## Selection
Daily Mass Readings — Fifth Sunday of Easter

May 3, 2026 | Lectionary: 52 | Year A | Liturgical Colour: White


"I am the way, and the truth, and the life. No man cometh to the Father, but by me." — John 14:6


Liturgical Context

The Fifth Sunday of Easter opens a new arc within the Easter Season: the Church moves from the Resurrection appearances to the great Last Supper discourse of John 14–17, where Christ prepares His disciples for His departure and the coming of the Paraclete. Today's First Reading gives us the institution of the diaconate in Jerusalem — the young Church ordering itself under the Spirit's guidance — while the Second Reading proclaims the royal priesthood of all the baptised, and the Gospel answers Thomas's bewildered question with the most absolute claim Christ ever made: I am the Way, the Truth, and the Life.


✠ First Reading — Acts of the Apostles 6:1–7

¹ And in those days, the number of the disciples increasing, there arose a murmuring of the Greeks against the Hebrews, for that their widows were neglected in the daily ministration.

² Then the twelve calling together the multitude of the disciples, said: It is not reason that we should leave the word of God, and serve tables.

## Work instructions
Condense the paragraph of the Mass readings page that begins "The Fifth Sunday of Easter opens" into a brief bulleted list of its main points.

## Recorded data
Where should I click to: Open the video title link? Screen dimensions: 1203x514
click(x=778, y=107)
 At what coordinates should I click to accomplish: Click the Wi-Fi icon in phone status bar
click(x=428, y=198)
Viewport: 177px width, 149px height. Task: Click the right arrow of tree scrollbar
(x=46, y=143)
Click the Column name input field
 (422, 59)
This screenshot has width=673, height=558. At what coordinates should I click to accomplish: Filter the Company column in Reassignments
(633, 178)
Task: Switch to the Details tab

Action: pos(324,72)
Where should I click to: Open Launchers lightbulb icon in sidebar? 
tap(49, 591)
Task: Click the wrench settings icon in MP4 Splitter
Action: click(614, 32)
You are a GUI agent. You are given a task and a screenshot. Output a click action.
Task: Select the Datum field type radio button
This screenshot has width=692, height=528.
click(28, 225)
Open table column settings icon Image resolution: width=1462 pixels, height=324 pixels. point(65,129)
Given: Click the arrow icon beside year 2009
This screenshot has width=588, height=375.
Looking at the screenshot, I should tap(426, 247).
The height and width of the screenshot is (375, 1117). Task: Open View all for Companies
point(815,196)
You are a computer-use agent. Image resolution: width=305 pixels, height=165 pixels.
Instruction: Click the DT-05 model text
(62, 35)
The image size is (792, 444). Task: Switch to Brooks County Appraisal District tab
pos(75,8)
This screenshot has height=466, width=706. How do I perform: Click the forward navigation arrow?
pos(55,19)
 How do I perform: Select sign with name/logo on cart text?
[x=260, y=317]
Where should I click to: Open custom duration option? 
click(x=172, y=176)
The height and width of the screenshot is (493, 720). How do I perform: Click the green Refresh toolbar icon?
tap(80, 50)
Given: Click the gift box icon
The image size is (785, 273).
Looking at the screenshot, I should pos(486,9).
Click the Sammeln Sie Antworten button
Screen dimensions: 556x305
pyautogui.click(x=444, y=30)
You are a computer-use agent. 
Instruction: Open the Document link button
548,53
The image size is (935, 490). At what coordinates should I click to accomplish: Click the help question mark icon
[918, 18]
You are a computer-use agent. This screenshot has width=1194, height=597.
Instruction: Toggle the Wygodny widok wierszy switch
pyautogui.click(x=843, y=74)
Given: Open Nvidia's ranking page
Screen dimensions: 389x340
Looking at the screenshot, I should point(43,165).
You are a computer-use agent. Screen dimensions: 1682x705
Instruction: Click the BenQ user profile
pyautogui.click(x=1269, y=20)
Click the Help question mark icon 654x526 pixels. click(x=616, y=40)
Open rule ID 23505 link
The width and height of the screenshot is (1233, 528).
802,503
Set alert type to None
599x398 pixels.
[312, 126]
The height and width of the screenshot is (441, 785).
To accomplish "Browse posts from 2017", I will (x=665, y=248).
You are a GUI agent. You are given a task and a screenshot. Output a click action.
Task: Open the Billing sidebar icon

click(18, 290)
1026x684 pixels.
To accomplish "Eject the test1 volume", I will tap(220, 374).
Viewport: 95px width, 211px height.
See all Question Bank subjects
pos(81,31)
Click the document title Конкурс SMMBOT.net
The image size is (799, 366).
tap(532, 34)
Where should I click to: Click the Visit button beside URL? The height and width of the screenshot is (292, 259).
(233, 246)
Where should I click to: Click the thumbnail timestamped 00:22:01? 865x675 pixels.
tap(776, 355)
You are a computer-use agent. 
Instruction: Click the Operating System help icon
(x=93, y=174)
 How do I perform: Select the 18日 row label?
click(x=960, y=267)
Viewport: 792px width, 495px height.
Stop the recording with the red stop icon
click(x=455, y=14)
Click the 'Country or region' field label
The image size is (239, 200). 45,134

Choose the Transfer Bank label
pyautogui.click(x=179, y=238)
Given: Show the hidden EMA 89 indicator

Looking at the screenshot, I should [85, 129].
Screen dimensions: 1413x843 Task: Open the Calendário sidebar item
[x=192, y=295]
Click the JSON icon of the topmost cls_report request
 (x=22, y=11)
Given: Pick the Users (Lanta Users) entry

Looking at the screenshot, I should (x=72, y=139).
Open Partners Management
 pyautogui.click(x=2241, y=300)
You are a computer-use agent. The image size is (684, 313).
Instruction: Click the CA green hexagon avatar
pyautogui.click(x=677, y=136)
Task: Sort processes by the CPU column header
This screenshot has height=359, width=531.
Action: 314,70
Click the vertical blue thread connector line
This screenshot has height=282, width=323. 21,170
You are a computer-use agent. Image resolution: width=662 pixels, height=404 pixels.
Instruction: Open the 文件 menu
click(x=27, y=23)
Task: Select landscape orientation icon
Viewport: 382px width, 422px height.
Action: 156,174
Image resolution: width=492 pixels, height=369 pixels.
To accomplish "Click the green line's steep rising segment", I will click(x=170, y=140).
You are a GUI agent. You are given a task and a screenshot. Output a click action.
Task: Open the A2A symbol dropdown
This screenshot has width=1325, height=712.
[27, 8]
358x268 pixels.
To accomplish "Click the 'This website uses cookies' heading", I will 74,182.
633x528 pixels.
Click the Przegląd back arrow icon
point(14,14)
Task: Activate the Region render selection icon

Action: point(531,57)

## Task response
- The Fifth Sunday of Easter begins a new arc in the Easter Season. The Church moves from the Resurrection appearances to the Last Supper discourse of John 14–17.
- In that discourse, Christ prepares His disciples for His departure and for the coming of the Paraclete.
- First Reading: the institution of the diaconate in Jerusalem, as the young Church orders itself under the Spirit's guidance.
- Second Reading: the royal priesthood of all the baptized.
- Gospel: Christ answers Thomas's bewildered question with His most absolute claim: "I am the Way, the Truth, and the Life."